From the thread on Peetre's inequality, extract verbatim the stretch from "(Peetre's inequality) Let" through "least by 1)".

>> begin Document extract

(Peetre's inequality) Let $x,y \in \Bbb R^n$ and $s \in \Bbb R$. Then $$ \frac{(1+|x|^2)^s}{(1+|y|^2)^s} \le 2^{|s|} (1+|x-y|^2)^{|s|}.$$
Proof: By switching roles of $x,y$ we may suppose $s \ge 0$, and taking $s$th root may assume $s=1$. Then the argument i found online:
\begin{align*} (1+|x|^2) &= 1 + |x-y|^2 + |y|^2 +2(x-y)y \\ & \le 1 + |x-y|^2 + |y|^2 + (|x-y|^2+|y|^2) \\ & \le 2(1+|y|^2 + |x-y|^2 +|y|^2|x-y|^2 ) \\ & = 2(1+|y|^2)(1+|x-y|^2). \end{align*}
What I don't understand is that on the third inequality, isn't this clearly a strict inequality when $s\not= 0$? (at least by 1)
Yes, you are correct. We have that for $x,y\in \mathbb{R}^n$, \begin{align*} (1+|x|^2) &=1+|(x-y)+y|^2\\ &= 1 + |x-y|^2 + |y|^2 +2\langle (x-y), y \rangle \\ &\leq 1 + |x-y|^2 + |y|^2 +2|x-y| |y| \\ & \le 1 + |x-y|^2 + |y|^2 + (|x-y|^2+|y|^2) \\ & = 1+ 2|y|^2 + 2|x-y|^2 \\ & < 2+ 2|y|^2 +2|x-y|^2 +2|y|^2|x-y|^2 \\ & = 2(1+|y|^2)(1+|x-y|^2). \end{align*}

>> end Document extract
>> begin Dataset excerpts

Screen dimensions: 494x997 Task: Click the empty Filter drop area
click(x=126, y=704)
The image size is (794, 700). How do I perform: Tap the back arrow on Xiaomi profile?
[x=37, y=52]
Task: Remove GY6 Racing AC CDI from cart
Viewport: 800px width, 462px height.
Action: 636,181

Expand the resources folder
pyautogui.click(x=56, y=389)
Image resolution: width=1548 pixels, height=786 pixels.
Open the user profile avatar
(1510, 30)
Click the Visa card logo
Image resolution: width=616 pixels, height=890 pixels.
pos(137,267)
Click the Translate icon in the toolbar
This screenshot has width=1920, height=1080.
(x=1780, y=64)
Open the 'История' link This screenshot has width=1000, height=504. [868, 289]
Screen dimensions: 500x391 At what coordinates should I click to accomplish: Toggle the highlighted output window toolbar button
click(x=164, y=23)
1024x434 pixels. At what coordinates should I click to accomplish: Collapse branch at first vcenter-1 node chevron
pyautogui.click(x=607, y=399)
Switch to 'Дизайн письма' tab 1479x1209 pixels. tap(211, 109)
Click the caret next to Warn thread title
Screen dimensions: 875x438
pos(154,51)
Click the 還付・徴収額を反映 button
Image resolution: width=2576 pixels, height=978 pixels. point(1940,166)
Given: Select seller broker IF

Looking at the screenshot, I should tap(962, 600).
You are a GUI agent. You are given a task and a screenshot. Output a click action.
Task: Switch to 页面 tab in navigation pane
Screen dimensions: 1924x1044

>> end Dataset excerpts

## Reply to the exercise
(Peetre's inequality) Let $x,y \in \Bbb R^n$ and $s \in \Bbb R$. Then $$ \frac{(1+|x|^2)^s}{(1+|y|^2)^s} \le 2^{|s|} (1+|x-y|^2)^{|s|}.$$
Proof: By switching roles of $x,y$ we may suppose $s \ge 0$, and taking $s$th root may assume $s=1$. Then the argument i found online:
\begin{align*} (1+|x|^2) &= 1 + |x-y|^2 + |y|^2 +2(x-y)y \\ & \le 1 + |x-y|^2 + |y|^2 + (|x-y|^2+|y|^2) \\ & \le 2(1+|y|^2 + |x-y|^2 +|y|^2|x-y|^2 ) \\ & = 2(1+|y|^2)(1+|x-y|^2). \end{align*}
What I don't understand is that on the third inequality, isn't this clearly a strict inequality when $s\not= 0$? (at least by 1)